GIVEN TASK:
Reproduce the comment thread below word for word, from start to finish.

Are you too clueless to not understand the explicit threats?
As an aside, I'm imagining that the opiate overdose fatality rate in that city (and other cities) is going to increase exponentially as police officers start rolling "Code 0" on Black Overdose calls.
"Code 0" doesn't officially exist, but it involves going the long way -- the *really* long way -- to a call and driving like you are your grandmother as well. And so what if they administer the Narcan -- 2, 3, 4 of them -- it might have done some good had the gotten there 5-10 minutes earlier, but now he's definitely dead.
If you want to worry about police executions, get real -- THIS is how the police can execute people. Not by doing something visible that they kinda know is going to get recorded....
Chauvin had an audience -- and *knew* that he had one -- that's why I don't think he intended to murder Floyd -- he could have done it later in the police station without witnesses....
I named a bunch of structural differences. You are beyond obtuse here.
The white jurors were obviously afraid for their lives.
But they bravely took a stand against the cops.
"Are you too clueless to not understand the explicit threats?"
Nobody can match you for cluelessness,
Ed.
James Pollock
April.20.2021 at 9:47 pm
“Are you too clueless to not understand the explicit threats?”
Nobody can match you for cluelessness,
Ed.
Far more clueless to pretend those explicit threats dont exist
If these explicit threats exist, then prosecute the threateners. I'm sure there will be no problem convicting.

(Click-target data)
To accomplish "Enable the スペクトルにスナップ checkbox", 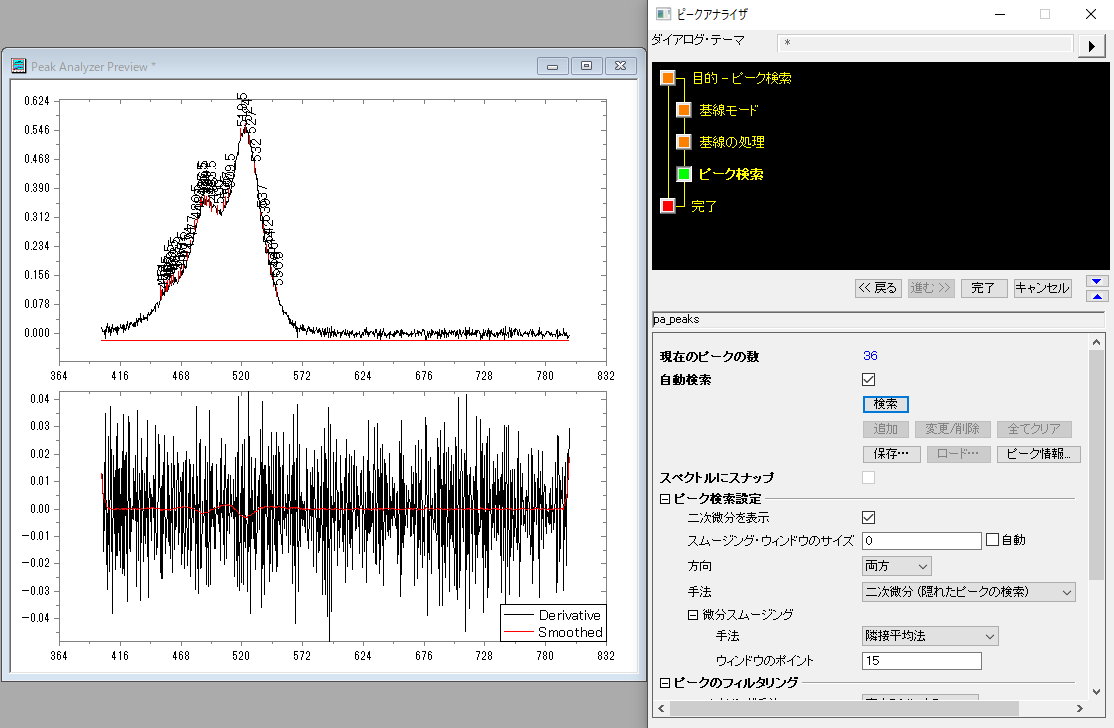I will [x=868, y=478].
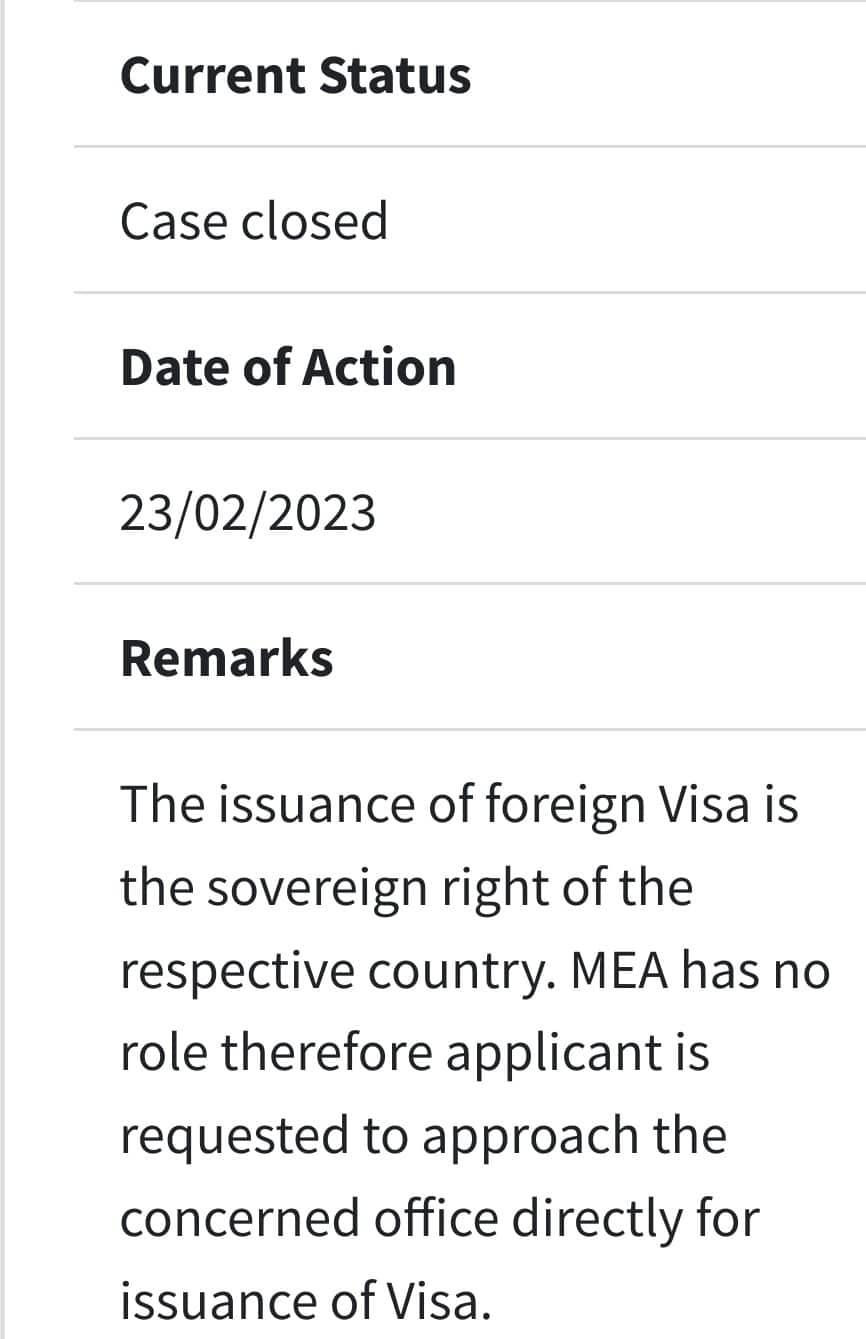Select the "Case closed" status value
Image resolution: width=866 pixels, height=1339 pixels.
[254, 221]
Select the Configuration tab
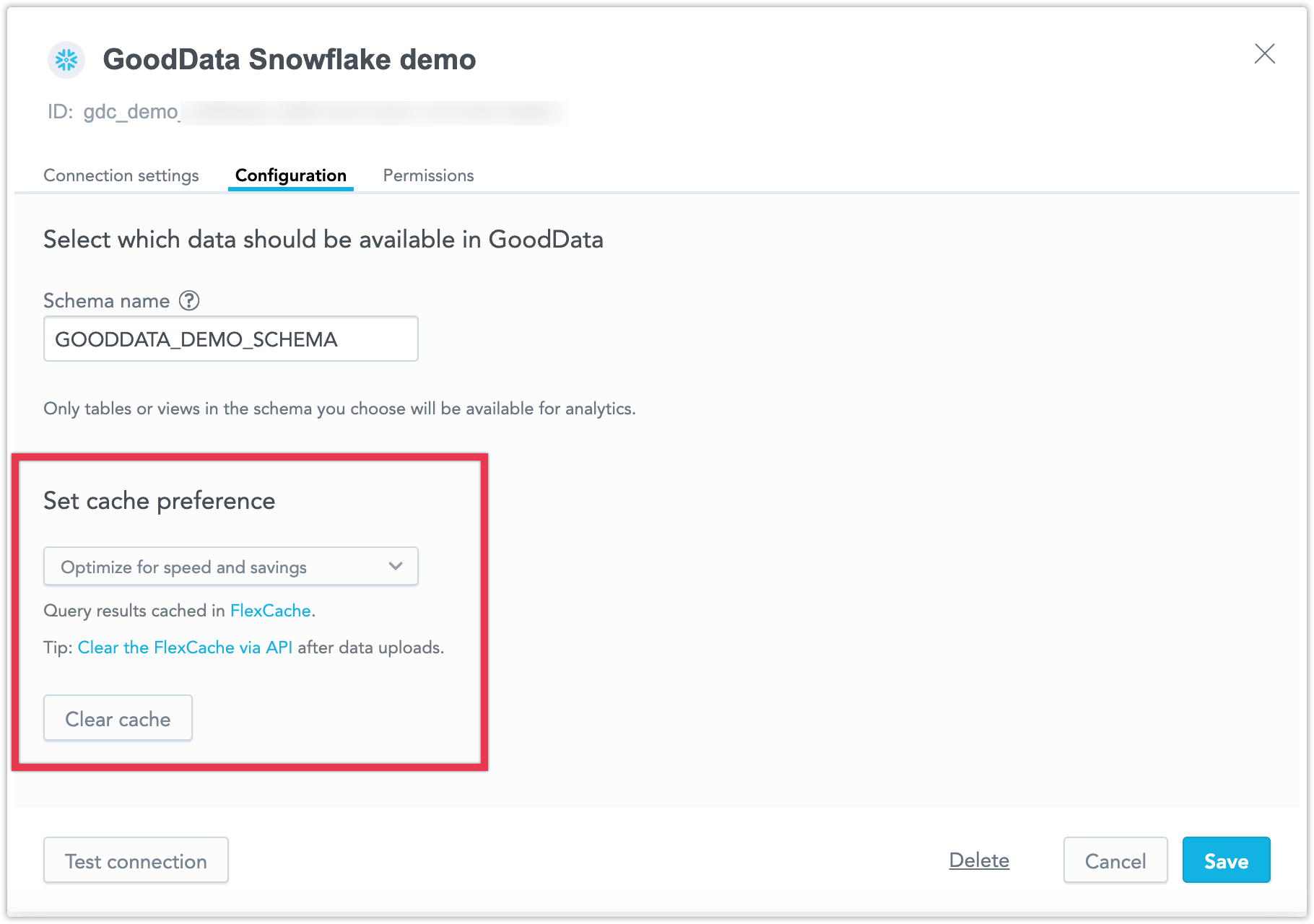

RESULT OF THE EXERCISE:
Are you too clueless to not understand the explicit threats?
As an aside, I'm imagining that the opiate overdose fatality rate in that city (and other cities) is going to increase exponentially as police officers start rolling "Code 0" on Black Overdose calls.
"Code 0" doesn't officially exist, but it involves going the long way -- the *really* long way -- to a call and driving like you are your grandmother as well. And so what if they administer the Narcan -- 2, 3, 4 of them -- it might have done some good had the gotten there 5-10 minutes earlier, but now he's definitely dead.
If you want to worry about police executions, get real -- THIS is how the police can execute people. Not by doing something visible that they kinda know is going to get recorded....
Chauvin had an audience -- and *knew* that he had one -- that's why I don't think he intended to murder Floyd -- he could have done it later in the police station without witnesses....
I named a bunch of structural differences. You are beyond obtuse here.
The white jurors were obviously afraid for their lives.
But they bravely took a stand against the cops.
"Are you too clueless to not understand the explicit threats?"
Nobody can match you for cluelessness,
Ed.
James Pollock
April.20.2021 at 9:47 pm
“Are you too clueless to not understand the explicit threats?”
Nobody can match you for cluelessness,
Ed.
Far more clueless to pretend those explicit threats dont exist
If these explicit threats exist, then prosecute the threateners. I'm sure there will be no problem convicting.